Debt overhang is a situation in which a firm’s debt is so large that in many possible future scenarios, earnings generated by new investment projects are entirely appropriated by existing debt holders. The implication is that even worthwhile projects (relatively safe ones with positive value added) will be hard to finance. New investors put in the money, but old investors get a big share of the proceeds.
The two main methods of bailing companies out in the TARP do help overcome the problem of debt overhang. Purchasing troubled assets for cash reduces the relative number of those future scenarios in which debt holders rather than equity holders are the residual claimants on the firm. This would allow the firm to raise new capital more easily. This is true even if the purchases are made at a slight discount. The trouble with these purchases is that it is hard to determine the appropriate price. What we've observed is that Treasury didn't have any confidence in its ability to do that, so they ultimately didn't try after fumbling around for a bit.

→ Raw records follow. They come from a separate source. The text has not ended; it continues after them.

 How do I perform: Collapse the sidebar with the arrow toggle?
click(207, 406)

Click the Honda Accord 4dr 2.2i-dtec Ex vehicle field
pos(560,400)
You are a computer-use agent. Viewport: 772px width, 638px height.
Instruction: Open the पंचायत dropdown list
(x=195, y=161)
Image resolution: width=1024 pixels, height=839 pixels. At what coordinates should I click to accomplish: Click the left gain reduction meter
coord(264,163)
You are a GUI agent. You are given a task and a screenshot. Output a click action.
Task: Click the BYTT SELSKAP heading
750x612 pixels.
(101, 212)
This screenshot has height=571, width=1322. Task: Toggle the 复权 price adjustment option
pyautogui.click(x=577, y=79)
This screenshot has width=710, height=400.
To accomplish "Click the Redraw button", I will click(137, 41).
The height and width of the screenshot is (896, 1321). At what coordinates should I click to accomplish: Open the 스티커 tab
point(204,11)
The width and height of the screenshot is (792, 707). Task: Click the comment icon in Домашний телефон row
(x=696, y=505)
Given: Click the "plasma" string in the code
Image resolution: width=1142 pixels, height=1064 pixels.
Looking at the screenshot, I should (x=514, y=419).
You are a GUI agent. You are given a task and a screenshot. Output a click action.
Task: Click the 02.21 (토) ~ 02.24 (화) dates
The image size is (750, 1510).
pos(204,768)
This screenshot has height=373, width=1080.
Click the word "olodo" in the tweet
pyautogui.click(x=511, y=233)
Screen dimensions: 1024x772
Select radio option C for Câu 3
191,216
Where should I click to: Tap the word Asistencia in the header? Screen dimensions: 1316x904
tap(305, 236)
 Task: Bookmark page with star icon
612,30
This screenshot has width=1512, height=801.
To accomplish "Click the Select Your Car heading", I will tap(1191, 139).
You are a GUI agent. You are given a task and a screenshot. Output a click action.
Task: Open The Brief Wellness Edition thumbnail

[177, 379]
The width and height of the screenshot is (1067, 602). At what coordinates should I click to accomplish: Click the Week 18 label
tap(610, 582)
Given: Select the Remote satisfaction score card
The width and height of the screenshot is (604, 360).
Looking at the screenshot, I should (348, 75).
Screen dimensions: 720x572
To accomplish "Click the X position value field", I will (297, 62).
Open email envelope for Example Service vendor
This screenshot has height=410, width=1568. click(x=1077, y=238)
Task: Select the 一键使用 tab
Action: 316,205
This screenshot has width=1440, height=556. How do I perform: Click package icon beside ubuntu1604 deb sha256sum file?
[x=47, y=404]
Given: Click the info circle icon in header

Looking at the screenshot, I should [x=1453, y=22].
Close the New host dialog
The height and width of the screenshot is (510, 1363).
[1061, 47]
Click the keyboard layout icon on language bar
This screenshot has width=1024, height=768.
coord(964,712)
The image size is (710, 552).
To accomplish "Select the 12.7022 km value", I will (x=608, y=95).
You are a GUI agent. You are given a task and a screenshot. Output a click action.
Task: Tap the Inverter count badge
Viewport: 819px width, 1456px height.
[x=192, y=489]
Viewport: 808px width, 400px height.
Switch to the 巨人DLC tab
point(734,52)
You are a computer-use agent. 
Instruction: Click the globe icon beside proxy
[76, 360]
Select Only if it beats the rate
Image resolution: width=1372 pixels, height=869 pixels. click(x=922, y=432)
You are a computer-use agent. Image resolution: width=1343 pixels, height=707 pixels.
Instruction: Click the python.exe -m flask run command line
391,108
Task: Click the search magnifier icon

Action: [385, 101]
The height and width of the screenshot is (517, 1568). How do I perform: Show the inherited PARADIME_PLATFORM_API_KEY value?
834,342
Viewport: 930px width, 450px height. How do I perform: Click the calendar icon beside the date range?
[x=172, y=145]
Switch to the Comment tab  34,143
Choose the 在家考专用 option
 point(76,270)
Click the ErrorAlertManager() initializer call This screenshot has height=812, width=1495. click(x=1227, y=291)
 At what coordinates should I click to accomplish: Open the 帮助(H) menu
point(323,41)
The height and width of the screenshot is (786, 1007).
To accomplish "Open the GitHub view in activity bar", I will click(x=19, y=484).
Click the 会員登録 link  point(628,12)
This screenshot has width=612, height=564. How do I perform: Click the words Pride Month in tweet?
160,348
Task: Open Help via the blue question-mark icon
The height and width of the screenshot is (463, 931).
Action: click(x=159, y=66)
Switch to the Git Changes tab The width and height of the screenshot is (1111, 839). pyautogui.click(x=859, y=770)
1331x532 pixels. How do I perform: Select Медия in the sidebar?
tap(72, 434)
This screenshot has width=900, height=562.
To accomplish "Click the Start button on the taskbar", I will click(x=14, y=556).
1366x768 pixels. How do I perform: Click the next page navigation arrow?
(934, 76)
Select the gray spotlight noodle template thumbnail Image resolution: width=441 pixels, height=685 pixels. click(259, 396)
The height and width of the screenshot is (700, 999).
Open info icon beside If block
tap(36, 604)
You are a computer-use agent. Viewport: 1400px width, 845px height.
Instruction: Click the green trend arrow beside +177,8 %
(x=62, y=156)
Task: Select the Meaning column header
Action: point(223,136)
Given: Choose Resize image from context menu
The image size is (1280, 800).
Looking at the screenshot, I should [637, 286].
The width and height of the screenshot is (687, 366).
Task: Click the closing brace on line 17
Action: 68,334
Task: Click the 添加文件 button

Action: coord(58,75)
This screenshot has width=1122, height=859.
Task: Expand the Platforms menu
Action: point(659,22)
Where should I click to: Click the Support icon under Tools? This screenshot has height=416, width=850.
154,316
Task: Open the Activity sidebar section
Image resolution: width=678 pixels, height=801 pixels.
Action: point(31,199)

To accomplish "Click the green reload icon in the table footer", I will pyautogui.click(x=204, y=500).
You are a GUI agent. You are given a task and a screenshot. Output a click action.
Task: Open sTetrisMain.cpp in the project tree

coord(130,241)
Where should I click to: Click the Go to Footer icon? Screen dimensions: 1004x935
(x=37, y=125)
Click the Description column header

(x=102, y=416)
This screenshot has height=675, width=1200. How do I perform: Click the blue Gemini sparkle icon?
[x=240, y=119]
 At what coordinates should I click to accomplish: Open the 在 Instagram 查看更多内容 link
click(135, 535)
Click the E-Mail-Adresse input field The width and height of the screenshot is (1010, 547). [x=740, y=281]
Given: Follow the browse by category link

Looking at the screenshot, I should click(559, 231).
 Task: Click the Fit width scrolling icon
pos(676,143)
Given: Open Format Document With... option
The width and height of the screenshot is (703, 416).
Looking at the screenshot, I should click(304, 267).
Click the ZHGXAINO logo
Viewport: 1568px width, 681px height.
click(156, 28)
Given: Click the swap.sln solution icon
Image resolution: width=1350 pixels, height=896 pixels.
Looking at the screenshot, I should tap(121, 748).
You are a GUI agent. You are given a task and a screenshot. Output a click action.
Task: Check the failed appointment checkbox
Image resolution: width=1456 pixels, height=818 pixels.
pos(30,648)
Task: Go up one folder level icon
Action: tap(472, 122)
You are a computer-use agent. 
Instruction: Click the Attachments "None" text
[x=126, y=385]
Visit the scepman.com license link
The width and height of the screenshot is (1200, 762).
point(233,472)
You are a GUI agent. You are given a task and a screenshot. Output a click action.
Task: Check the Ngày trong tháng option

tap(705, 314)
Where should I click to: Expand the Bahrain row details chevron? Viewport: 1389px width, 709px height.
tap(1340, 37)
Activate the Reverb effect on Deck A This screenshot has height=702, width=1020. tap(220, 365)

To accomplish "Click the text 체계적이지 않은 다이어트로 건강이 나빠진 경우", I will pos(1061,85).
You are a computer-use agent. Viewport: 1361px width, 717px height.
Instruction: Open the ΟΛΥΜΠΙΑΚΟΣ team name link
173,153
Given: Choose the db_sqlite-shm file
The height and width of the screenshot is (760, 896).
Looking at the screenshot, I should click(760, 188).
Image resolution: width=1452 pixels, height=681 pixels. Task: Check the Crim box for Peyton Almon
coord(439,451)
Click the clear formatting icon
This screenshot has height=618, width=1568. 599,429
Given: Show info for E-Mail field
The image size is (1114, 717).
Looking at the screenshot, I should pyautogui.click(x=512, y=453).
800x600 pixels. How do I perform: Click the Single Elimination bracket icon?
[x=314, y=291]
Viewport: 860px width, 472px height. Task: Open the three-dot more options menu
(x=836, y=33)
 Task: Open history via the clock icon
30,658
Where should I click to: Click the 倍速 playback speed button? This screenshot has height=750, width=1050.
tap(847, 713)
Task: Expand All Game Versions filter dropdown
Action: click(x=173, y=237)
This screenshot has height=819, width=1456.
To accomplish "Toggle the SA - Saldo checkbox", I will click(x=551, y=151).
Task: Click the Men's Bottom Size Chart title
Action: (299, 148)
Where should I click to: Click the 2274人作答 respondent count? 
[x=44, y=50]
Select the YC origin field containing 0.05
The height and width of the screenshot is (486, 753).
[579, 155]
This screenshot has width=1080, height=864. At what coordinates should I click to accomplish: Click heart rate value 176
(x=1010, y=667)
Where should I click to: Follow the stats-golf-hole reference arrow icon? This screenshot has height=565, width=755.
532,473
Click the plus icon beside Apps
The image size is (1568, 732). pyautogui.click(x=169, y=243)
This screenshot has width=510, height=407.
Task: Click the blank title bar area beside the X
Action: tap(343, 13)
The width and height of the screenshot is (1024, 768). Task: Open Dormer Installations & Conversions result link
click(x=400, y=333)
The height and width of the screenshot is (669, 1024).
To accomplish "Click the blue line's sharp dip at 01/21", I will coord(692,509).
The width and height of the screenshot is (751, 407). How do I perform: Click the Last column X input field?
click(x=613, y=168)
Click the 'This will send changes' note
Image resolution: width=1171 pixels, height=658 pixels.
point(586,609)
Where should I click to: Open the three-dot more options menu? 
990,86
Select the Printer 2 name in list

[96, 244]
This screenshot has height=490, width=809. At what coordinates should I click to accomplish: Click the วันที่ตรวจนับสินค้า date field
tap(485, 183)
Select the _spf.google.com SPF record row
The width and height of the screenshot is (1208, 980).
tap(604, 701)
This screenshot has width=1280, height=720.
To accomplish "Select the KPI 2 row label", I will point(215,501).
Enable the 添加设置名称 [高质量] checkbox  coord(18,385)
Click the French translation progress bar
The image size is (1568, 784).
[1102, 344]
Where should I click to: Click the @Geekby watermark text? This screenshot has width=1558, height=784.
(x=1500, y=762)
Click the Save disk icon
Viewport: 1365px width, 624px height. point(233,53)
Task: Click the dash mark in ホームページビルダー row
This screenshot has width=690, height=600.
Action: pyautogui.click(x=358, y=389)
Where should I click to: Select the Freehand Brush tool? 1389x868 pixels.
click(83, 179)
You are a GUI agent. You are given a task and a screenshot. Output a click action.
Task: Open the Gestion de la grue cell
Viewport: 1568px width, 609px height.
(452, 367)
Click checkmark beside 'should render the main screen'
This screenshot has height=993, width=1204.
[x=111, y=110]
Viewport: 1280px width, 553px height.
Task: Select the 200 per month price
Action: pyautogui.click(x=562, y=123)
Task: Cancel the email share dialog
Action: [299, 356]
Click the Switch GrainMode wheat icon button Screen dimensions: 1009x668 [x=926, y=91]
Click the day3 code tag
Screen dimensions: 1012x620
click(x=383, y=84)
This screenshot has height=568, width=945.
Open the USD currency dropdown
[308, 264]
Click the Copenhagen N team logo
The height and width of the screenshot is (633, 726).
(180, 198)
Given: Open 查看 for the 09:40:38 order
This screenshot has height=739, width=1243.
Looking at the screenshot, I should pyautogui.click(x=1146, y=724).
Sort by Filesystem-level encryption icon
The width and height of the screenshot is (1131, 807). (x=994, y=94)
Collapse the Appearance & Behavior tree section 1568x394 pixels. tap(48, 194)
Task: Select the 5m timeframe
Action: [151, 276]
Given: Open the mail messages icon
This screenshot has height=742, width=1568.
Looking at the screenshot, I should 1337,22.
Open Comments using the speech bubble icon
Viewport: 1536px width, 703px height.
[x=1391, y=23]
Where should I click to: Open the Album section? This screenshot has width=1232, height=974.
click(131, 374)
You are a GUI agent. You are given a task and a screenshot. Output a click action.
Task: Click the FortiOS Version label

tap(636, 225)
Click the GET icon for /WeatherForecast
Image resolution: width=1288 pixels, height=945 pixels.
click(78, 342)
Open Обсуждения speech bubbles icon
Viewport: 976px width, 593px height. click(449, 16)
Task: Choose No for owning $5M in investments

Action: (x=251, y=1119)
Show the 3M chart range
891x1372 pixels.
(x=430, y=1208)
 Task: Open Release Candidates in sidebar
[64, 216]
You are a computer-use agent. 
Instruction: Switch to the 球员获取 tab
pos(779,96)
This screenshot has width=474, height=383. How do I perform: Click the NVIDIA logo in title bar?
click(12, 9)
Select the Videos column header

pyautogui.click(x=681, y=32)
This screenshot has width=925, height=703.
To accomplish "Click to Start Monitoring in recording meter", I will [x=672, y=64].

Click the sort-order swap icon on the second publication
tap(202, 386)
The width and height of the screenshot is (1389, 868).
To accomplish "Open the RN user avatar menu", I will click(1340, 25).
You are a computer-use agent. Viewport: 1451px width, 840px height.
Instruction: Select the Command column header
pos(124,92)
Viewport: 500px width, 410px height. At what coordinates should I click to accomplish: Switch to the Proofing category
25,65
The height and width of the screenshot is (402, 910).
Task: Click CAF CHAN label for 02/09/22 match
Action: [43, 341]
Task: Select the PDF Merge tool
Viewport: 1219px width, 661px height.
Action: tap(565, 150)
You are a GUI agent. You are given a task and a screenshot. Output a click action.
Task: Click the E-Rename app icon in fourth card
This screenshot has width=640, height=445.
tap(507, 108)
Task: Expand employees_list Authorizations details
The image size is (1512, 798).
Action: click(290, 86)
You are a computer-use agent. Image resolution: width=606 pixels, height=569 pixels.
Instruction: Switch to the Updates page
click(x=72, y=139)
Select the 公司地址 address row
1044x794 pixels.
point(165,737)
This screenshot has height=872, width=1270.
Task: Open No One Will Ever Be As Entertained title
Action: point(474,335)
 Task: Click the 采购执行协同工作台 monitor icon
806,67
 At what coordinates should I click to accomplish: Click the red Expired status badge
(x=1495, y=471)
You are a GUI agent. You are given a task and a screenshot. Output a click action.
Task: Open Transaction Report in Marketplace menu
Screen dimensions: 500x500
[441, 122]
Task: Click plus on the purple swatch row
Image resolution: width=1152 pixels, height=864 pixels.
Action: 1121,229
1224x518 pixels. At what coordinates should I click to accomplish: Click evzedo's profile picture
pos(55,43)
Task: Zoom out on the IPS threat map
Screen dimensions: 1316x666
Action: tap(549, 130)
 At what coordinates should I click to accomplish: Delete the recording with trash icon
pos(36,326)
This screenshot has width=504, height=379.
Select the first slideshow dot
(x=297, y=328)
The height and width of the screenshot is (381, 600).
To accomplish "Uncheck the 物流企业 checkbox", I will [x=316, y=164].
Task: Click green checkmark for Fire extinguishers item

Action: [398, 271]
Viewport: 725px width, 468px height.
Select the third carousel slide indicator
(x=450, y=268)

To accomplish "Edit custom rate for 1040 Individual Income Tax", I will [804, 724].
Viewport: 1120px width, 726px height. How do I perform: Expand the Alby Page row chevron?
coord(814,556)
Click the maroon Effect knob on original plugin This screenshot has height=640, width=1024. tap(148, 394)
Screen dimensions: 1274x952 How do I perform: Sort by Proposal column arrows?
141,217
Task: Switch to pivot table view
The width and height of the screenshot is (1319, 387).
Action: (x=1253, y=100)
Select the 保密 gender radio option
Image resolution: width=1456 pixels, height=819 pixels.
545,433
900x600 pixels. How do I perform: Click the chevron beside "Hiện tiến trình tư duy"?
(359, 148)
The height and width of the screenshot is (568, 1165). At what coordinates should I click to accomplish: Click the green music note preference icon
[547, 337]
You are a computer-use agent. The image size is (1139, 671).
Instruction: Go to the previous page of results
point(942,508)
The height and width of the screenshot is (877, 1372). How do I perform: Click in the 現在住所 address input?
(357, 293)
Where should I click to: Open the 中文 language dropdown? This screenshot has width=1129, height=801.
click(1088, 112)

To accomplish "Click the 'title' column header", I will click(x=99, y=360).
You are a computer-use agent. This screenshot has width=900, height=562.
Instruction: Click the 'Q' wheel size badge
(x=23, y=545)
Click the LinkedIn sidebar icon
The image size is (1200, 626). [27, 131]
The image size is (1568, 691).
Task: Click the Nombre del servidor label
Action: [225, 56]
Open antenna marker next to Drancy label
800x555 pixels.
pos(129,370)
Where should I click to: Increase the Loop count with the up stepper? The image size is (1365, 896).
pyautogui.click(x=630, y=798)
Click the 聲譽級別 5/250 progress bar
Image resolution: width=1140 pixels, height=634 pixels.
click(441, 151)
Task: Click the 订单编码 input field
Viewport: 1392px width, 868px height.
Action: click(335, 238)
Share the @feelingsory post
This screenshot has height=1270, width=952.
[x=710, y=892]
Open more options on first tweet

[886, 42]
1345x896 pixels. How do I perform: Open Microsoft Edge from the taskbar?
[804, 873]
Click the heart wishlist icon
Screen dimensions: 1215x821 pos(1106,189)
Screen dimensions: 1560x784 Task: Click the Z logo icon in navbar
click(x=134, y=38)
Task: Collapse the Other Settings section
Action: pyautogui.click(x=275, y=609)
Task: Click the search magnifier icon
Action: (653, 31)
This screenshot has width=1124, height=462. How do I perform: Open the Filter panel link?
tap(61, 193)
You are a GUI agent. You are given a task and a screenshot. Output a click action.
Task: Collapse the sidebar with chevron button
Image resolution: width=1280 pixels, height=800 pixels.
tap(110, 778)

Injecting equity into banks or other companies via preferred stock lessens the debt overhang problem by having the government do what no one else would be willing to do -- contribute new money but get in line behind all of the existing debtholders in the event that the company still goes bankrupt. That sort of charity is hard to justify in my book.
It wouldn't be charity if the government offered financing in the form of debt that was senior to the existing debtholders. The contract would have to be that no other financial stakeholders were paid anything until the government was repaid. (In the first bailout of AIG, the government's loan did have this characteristic in theory -- the loan was secured by "all of the firm's assets. But in practice, the government did not control the disposition of the assets very carefully, and AIG just started retiring its old debt and coming back for more bailout money. As I said, charity.)
In general, it is very difficult to make the non-charitable offer to a distressed company outside of bankruptcy. A company filing for protection from its creditors is actually essential here. In bankruptcy, the claims of the existing debtholders are reduced. While that reduction is in process, there may be an opportunity for the government to put capital in with adequate protections against the funds being used as a simple transfer to existing debtholders.
The government's role here should not be to make an offer, have it rejected, and then feel like it is incumbent upon the government to continue to sweeten the offer until the distressed company accepts it. The government's role here should be to insist on large concessions from the existing debtholders as a precondition for any government involvement. For insured financial institutions, the FDIC moves this process along. For other companies, filing for bankruptcy may be the move that triggers the large concessions.
Of course, if all of those concessions were made, it is not clear why the government, as opposed to some private entity, would have to then get involved.